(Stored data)
────────────────────

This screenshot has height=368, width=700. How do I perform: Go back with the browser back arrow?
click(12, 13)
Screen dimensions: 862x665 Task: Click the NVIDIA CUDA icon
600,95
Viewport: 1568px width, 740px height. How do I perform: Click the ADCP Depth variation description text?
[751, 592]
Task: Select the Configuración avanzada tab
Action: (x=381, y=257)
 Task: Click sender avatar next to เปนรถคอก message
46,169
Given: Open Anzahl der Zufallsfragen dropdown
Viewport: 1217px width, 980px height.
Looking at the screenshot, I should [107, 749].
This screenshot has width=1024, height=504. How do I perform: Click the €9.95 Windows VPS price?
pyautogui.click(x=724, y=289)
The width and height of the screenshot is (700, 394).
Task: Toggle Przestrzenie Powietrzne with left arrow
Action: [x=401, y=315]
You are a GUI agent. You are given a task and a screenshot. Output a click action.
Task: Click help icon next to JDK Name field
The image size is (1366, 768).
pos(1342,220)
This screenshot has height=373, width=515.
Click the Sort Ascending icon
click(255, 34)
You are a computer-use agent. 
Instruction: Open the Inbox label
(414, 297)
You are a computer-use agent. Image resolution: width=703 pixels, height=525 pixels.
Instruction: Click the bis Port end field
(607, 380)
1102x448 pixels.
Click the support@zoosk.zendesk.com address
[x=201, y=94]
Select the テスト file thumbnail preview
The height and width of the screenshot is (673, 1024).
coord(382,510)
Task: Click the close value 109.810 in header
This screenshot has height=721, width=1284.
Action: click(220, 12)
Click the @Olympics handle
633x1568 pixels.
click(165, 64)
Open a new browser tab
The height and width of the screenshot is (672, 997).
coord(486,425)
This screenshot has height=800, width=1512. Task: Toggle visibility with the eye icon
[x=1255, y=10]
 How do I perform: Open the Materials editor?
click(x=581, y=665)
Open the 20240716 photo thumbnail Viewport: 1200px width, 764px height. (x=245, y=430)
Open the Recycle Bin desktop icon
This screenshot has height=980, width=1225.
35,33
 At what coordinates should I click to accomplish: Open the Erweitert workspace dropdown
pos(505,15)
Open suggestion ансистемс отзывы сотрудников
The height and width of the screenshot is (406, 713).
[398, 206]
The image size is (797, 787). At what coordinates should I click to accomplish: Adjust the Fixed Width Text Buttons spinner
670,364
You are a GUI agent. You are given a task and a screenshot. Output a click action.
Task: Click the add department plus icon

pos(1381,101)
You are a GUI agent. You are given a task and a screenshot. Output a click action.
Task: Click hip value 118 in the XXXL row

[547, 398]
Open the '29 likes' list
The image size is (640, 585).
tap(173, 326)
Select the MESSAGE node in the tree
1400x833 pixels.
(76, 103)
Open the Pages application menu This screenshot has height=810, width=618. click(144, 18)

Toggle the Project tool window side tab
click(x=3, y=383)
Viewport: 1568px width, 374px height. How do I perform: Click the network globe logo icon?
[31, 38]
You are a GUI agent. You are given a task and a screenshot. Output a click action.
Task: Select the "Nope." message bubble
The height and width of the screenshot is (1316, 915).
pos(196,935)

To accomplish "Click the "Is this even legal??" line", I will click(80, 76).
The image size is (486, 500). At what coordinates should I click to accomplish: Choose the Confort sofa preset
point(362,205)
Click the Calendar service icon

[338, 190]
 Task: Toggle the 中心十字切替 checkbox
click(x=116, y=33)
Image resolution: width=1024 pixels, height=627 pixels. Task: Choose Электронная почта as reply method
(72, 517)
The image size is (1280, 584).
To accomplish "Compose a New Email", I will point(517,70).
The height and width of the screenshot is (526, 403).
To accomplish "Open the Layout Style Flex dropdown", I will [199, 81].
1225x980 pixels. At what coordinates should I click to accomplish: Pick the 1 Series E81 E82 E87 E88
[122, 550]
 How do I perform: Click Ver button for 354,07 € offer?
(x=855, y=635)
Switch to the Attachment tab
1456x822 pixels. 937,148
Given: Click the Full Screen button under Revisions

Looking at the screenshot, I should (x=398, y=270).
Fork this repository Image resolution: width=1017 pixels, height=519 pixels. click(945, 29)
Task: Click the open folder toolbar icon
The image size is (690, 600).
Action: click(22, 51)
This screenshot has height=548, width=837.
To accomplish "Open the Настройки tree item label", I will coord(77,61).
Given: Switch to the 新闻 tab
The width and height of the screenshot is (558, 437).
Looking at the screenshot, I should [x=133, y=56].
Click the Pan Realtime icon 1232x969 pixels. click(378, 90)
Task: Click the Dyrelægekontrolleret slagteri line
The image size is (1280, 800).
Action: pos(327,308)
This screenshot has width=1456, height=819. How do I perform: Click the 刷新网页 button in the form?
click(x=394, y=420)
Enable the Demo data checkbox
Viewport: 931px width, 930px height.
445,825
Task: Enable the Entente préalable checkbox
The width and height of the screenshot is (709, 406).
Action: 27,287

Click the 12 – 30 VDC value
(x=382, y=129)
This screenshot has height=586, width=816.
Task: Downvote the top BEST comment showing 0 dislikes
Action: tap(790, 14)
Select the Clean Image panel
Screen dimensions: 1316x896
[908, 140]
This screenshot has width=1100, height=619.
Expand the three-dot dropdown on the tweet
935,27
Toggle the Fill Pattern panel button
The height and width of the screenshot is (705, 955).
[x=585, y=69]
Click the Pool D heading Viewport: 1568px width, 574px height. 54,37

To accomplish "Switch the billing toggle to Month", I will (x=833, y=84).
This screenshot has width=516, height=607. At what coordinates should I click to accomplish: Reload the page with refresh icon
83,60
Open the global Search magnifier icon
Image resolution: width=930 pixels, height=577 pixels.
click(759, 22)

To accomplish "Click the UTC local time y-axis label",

────────────────────

_About this exercise_:
Write out all the entries once more, exactly.

_Written solution_:
This screenshot has height=368, width=700. How do I perform: Go back with the browser back arrow?
click(12, 13)
Screen dimensions: 862x665 Task: Click the NVIDIA CUDA icon
600,95
Viewport: 1568px width, 740px height. How do I perform: Click the ADCP Depth variation description text?
[751, 592]
Task: Select the Configuración avanzada tab
Action: (x=381, y=257)
 Task: Click sender avatar next to เปนรถคอก message
46,169
Given: Open Anzahl der Zufallsfragen dropdown
Viewport: 1217px width, 980px height.
Looking at the screenshot, I should [107, 749].
This screenshot has width=1024, height=504. How do I perform: Click the €9.95 Windows VPS price?
pyautogui.click(x=724, y=289)
The width and height of the screenshot is (700, 394).
Task: Toggle Przestrzenie Powietrzne with left arrow
Action: [x=401, y=315]
You are a GUI agent. You are given a task and a screenshot. Output a click action.
Task: Click help icon next to JDK Name field
The image size is (1366, 768).
pos(1342,220)
This screenshot has height=373, width=515.
Click the Sort Ascending icon
click(255, 34)
You are a computer-use agent. 
Instruction: Open the Inbox label
(414, 297)
You are a computer-use agent. Image resolution: width=703 pixels, height=525 pixels.
Instruction: Click the bis Port end field
(607, 380)
1102x448 pixels.
Click the support@zoosk.zendesk.com address
[x=201, y=94]
Select the テスト file thumbnail preview
The height and width of the screenshot is (673, 1024).
coord(382,510)
Task: Click the close value 109.810 in header
This screenshot has height=721, width=1284.
Action: click(220, 12)
Click the @Olympics handle
633x1568 pixels.
click(165, 64)
Open a new browser tab
The height and width of the screenshot is (672, 997).
coord(486,425)
This screenshot has height=800, width=1512. Task: Toggle visibility with the eye icon
[x=1255, y=10]
 How do I perform: Open the Materials editor?
click(x=581, y=665)
Open the 20240716 photo thumbnail Viewport: 1200px width, 764px height. (x=245, y=430)
Open the Recycle Bin desktop icon
This screenshot has height=980, width=1225.
35,33
 At what coordinates should I click to accomplish: Open the Erweitert workspace dropdown
pos(505,15)
Open suggestion ансистемс отзывы сотрудников
The height and width of the screenshot is (406, 713).
[398, 206]
The image size is (797, 787). At what coordinates should I click to accomplish: Adjust the Fixed Width Text Buttons spinner
670,364
You are a GUI agent. You are given a task and a screenshot. Output a click action.
Task: Click the add department plus icon

pos(1381,101)
You are a GUI agent. You are given a task and a screenshot. Output a click action.
Task: Click hip value 118 in the XXXL row

[547, 398]
Open the '29 likes' list
The image size is (640, 585).
tap(173, 326)
Select the MESSAGE node in the tree
1400x833 pixels.
(76, 103)
Open the Pages application menu This screenshot has height=810, width=618. click(144, 18)

Toggle the Project tool window side tab
click(x=3, y=383)
Viewport: 1568px width, 374px height. How do I perform: Click the network globe logo icon?
[31, 38]
You are a GUI agent. You are given a task and a screenshot. Output a click action.
Task: Select the "Nope." message bubble
The height and width of the screenshot is (1316, 915).
pos(196,935)

To accomplish "Click the "Is this even legal??" line", I will click(80, 76).
The image size is (486, 500). At what coordinates should I click to accomplish: Choose the Confort sofa preset
point(362,205)
Click the Calendar service icon

[338, 190]
 Task: Toggle the 中心十字切替 checkbox
click(x=116, y=33)
Image resolution: width=1024 pixels, height=627 pixels. Task: Choose Электронная почта as reply method
(72, 517)
The image size is (1280, 584).
To accomplish "Compose a New Email", I will point(517,70).
The height and width of the screenshot is (526, 403).
To accomplish "Open the Layout Style Flex dropdown", I will [199, 81].
1225x980 pixels. At what coordinates should I click to accomplish: Pick the 1 Series E81 E82 E87 E88
[122, 550]
 How do I perform: Click Ver button for 354,07 € offer?
(x=855, y=635)
Switch to the Attachment tab
1456x822 pixels. 937,148
Given: Click the Full Screen button under Revisions

Looking at the screenshot, I should (x=398, y=270).
Fork this repository Image resolution: width=1017 pixels, height=519 pixels. click(945, 29)
Task: Click the open folder toolbar icon
The image size is (690, 600).
Action: click(22, 51)
This screenshot has height=548, width=837.
To accomplish "Open the Настройки tree item label", I will coord(77,61).
Given: Switch to the 新闻 tab
The width and height of the screenshot is (558, 437).
Looking at the screenshot, I should [x=133, y=56].
Click the Pan Realtime icon 1232x969 pixels. click(378, 90)
Task: Click the Dyrelægekontrolleret slagteri line
The image size is (1280, 800).
Action: pos(327,308)
This screenshot has width=1456, height=819. How do I perform: Click the 刷新网页 button in the form?
click(x=394, y=420)
Enable the Demo data checkbox
Viewport: 931px width, 930px height.
445,825
Task: Enable the Entente préalable checkbox
The width and height of the screenshot is (709, 406).
Action: 27,287

Click the 12 – 30 VDC value
(x=382, y=129)
This screenshot has height=586, width=816.
Task: Downvote the top BEST comment showing 0 dislikes
Action: tap(790, 14)
Select the Clean Image panel
Screen dimensions: 1316x896
[908, 140]
This screenshot has width=1100, height=619.
Expand the three-dot dropdown on the tweet
935,27
Toggle the Fill Pattern panel button
The height and width of the screenshot is (705, 955).
[x=585, y=69]
Click the Pool D heading Viewport: 1568px width, 574px height. 54,37

To accomplish "Switch the billing toggle to Month", I will (x=833, y=84).
This screenshot has width=516, height=607. At what coordinates should I click to accomplish: Reload the page with refresh icon
83,60
Open the global Search magnifier icon
Image resolution: width=930 pixels, height=577 pixels.
click(759, 22)

To accomplish "Click the UTC local time y-axis label",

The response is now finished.